Traditional apps are deterministic: the same input gives the same output, so you can test and monitor against fixed expectations. LLM-powered apps are not. The same prompt can return different answers, costs vary per call, and "wrong" often means subtly off rather than a crash. LLM observability is the practice built for that uncertainty.
What is LLM observability?#
LLM observability is visibility into how your AI features actually behave in production: what went in, what came out, how much it cost, how long it took, and whether the answer was any good. It extends general observability to the parts of a system that a language model drives.

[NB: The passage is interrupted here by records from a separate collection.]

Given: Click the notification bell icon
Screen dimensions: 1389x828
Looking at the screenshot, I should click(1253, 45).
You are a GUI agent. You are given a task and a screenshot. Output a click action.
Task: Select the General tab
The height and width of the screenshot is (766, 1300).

Why LLMs need their own observability#
A model has no fixed correct output, so a green status code tells you almost nothing. The failures are different too: hallucinations, prompt or model-version drift, runaway token cost, and latency spikes from a slow provider. None of these show up in standard uptime metrics, so you need signals built for the model itself.
What to track#
| Signal | Why it matters |
|---|---|
| Prompts & outputs | The raw record for debugging any bad response |
| Token usage & cost | LLM spend scales per call and surprises fast |
| Latency | Model and provider calls are often the bottleneck |
| Quality / evals | Automated scoring of whether answers are good |
| Hallucination / groundedness | Did the answer stay true to the source? |
| User feedback | Thumbs up/down ties real satisfaction to traces |
Tracing LLM apps#
Modern AI features are rarely a single call. A RAG pipeline or agent chains retrieval, multiple model calls, and tool use. Tracing captures that whole chain as connected spans, so when an answer is wrong you can see which step caused it instead of guessing.

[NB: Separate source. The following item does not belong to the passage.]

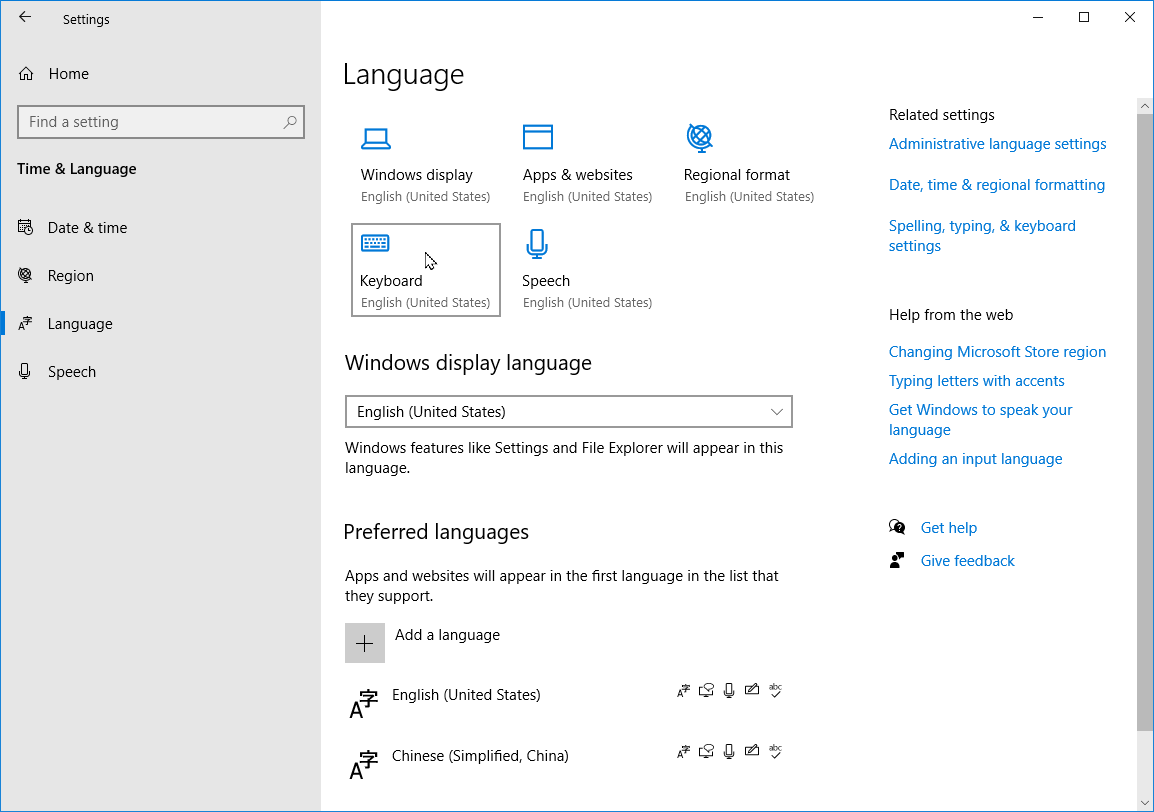Screen dimensions: 1154x812
Task: Click the Regional format globe icon
Action: point(700,137)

How it relates to monitoring#
Monitoring still tells you the service is up; LLM observability tells you the answers are good and affordable. They stack: you want the basic uptime signal and the model-quality signal, since an LLM feature can be fully "up" while quietly returning garbage.
Where ObserveOne fits#
ObserveOne is on the monitoring side, not an LLM-tracing tool. What it does cover is the user-facing reliability of an AI feature: a synthetic check can hit your chat or generation endpoint on a schedule and confirm it responds, on time, from real regions. That catches an outage or a slowdown in the feature, while a dedicated LLM observability tool handles the prompt-and-token deep dive.
The short version#
LLM observability is seeing inside AI-powered features: prompts, outputs, cost, latency, and answer quality, the things standard monitoring misses because LLM output is non-deterministic. Track the model signals, trace the full chain, and pair it with ordinary uptime monitoring so you know both that the feature is up and that it is actually working.